相変わらず生身で苦戦しながら、捜査を続けるデカレンジャー。最初に手掛かりを見つけたのはジャスミン、それもドゥギーが最後の闘いで手放したあのディーソードベガだった。もちろんエスパー能力でドゥギーの思念を知り、鉄工所にデカベースロボの機能を止める装置があるという見当をつける。センはシンキングポーズでS.P.Dシグナル(暗号)を思い出す。合流したセンとジャスミン、まさに地球署屈指の頭脳コンボだ。ジャスミンエスパーという設定は全篇にわたり100%生かすことができたのではないだろうか。しかも「賛成の反対の反対」って…ジャスミン最高、ジャスミン万歳!!このミッションは伴番、宝児、ウメコにバトンが渡される。まずウメコの攪乱作戦は風呂とは。「Hey You 何故バスタイムなのだ?」アリエナイザーも例に漏れず体が反応するらしくまんまと罠に嵌って泡をザバーっと。胡堂小梅ちゃんこと菊地美香嬢は今後も由美かおるの後釜キャラを狙うんでしょうか。そして伴番と宝児が通過。そこに中井和哉の声のウニーガが立ち塞がる。「バン、いいから乗れ」久々に見た宝児の射撃。そう言えば彼はパーフェクト・スナイパーだった。「後は頼んだぞ、相棒!!」「相棒って言うな!」逆ではありませんよ。50話目にして言っちゃったんだよ相棒。正直観ているこっちが照れくさくなる。苗字にさん付けで呼んでいた好きな子を初めて呼び捨ての名前で呼ぶ時の気分とでも言ったらいいだろうか。宝児はカッコよかった、そして彼は伴番を相棒と呼べるまでに成長した。ここまでAパート。

ファイナル・ジャッジメント

伴番の猛進で鉄工所(マーフィーの犬小屋の中)到着。備えあれは憂いなし。スイッチ一つでアブレラの手にあったデカベースの機能を自軍に取り戻す。伴番がアンカー、またかと思うかもしれないが、宝児−射撃、仙一−思考、茉莉花エスパー、小梅−風呂と各メンバーの十八番+マーフィーのガッツの延長線上にあるのだ。伴番はヌマ・Oに宇宙軍の撤退を要請。他メンもエマージェンシー解禁でボルテージも最高潮。生身の辛さを痛いほど分かっただけに気分は水を得た魚か。急に操作の利かなくなったデカルームに一人佇むアブレラを伴番が追い込み、宇宙支配寸前までこぎ付けていた大悪人エージェント・アブレラ、何と地上に真っ逆さま。6人の刑事と全悪党が地上に揃い遂に最終局面。口上そして最後のサービス、アブレラジャッジメント・タイム、やってくれました。×=デリート許可に決まっているけど、やっぱりこれがないとね。最後のアブレラデカレンジャーのやりとりはこの物語の原点だね。そしてアブレラへのとどめはなんと懐かしのDバズーカ→ストラックアウト。他も兵器がなかったという理由だったとしてもこれは嬉しい。デリートはやっぱりDバズーカかジャスティスフラッシャーが良い。マーフィーK9は今日のMVPだった。巨悪エージェント・アブレラ、地球に散る。

━━━

• [作業目標 1] 上の本文抜粋のうち、「ファイナル・ジャッジメント」から「ント・アブレラ、地球に散る。」までを、両端を含めてそのまま再掲してください。

• [提供資料]
━━━

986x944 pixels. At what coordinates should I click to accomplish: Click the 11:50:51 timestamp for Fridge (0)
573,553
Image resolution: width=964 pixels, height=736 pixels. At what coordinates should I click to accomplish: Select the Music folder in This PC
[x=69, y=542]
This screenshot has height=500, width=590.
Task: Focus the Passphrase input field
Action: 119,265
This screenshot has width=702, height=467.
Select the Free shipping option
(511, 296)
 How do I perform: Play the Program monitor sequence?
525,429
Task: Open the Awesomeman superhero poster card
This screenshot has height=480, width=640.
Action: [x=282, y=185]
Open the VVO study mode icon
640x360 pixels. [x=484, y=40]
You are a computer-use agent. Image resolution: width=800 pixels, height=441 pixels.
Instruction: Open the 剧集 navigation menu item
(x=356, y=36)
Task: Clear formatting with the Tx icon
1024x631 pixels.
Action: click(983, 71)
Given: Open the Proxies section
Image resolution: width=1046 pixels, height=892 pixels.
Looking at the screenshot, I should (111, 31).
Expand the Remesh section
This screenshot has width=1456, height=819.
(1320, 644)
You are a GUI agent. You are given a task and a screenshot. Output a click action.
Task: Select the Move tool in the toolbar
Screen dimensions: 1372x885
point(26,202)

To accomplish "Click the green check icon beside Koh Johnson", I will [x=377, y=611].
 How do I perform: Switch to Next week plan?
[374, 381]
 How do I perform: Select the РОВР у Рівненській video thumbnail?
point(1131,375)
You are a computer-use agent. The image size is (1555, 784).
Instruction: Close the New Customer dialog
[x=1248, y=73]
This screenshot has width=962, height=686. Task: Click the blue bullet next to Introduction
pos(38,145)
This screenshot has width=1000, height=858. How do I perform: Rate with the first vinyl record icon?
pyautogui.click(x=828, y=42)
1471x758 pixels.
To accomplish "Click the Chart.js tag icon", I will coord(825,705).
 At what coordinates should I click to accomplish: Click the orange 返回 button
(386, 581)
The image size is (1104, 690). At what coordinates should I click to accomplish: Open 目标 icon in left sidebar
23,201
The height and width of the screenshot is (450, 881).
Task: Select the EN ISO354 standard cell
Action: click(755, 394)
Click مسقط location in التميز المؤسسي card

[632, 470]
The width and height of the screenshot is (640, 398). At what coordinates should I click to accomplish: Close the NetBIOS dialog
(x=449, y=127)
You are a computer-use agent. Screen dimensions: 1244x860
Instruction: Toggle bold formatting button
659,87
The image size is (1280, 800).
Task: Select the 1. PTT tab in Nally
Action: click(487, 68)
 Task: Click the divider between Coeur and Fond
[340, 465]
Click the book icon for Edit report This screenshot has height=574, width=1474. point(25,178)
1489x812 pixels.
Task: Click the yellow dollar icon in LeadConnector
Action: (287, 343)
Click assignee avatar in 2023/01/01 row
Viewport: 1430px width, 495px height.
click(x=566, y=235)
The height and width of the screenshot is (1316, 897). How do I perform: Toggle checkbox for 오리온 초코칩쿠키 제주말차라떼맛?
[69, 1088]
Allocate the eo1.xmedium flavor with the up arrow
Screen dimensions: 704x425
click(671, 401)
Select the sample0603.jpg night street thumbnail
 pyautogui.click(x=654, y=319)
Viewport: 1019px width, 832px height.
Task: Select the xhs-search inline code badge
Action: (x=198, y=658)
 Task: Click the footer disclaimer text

━━━

• [作業目標 2] 上の一覧で「Task: Open the」を含む行から「(x=356, y=36)」を含む行まで（両端を含む）を、空行を除いて「番号」列と「内容」列からなるMarkdownの表に変換すると、どうなりますか？

• [解答例 1]
ファイナル・ジャッジメント

伴番の猛進で鉄工所(マーフィーの犬小屋の中)到着。備えあれは憂いなし。スイッチ一つでアブレラの手にあったデカベースの機能を自軍に取り戻す。伴番がアンカー、またかと思うかもしれないが、宝児−射撃、仙一−思考、茉莉花エスパー、小梅−風呂と各メンバーの十八番+マーフィーのガッツの延長線上にあるのだ。伴番はヌマ・Oに宇宙軍の撤退を要請。他メンもエマージェンシー解禁でボルテージも最高潮。生身の辛さを痛いほど分かっただけに気分は水を得た魚か。急に操作の利かなくなったデカルームに一人佇むアブレラを伴番が追い込み、宇宙支配寸前までこぎ付けていた大悪人エージェント・アブレラ、何と地上に真っ逆さま。6人の刑事と全悪党が地上に揃い遂に最終局面。口上そして最後のサービス、アブレラジャッジメント・タイム、やってくれました。×=デリート許可に決まっているけど、やっぱりこれがないとね。最後のアブレラデカレンジャーのやりとりはこの物語の原点だね。そしてアブレラへのとどめはなんと懐かしのDバズーカ→ストラックアウト。他も兵器がなかったという理由だったとしてもこれは嬉しい。デリートはやっぱりDバズーカかジャスティスフラッシャーが良い。マーフィーK9は今日のMVPだった。巨悪エージェント・アブレラ、地球に散る。

• [解答例 2]
| 番号 | 内容 |
|---|---|
| 1 | Task: Open the Awesomeman superhero poster card |
| 2 | This screenshot has height=480, width=640. |
| 3 | Action: [x=282, y=185] |
| 4 | Open the VVO study mode icon |
| 5 | 640x360 pixels. [x=484, y=40] |
| 6 | You are a computer-use agent. Image resolution: width=800 pixels, height=441 pixels. |
| 7 | Instruction: Open the 剧集 navigation menu item |
| 8 | (x=356, y=36) |